**Task goal:**
When you reach the line containing "Task: Click the Approval Rules branch icon" in the data below, reproduce it and every line that follows, exactly and without additions.

**Provided records:**

▶

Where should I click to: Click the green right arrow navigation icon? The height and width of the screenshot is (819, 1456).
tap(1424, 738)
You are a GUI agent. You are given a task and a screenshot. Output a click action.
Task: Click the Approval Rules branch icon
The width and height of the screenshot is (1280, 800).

◀

**Completed exercise:**
Task: Click the Approval Rules branch icon
The width and height of the screenshot is (1280, 800).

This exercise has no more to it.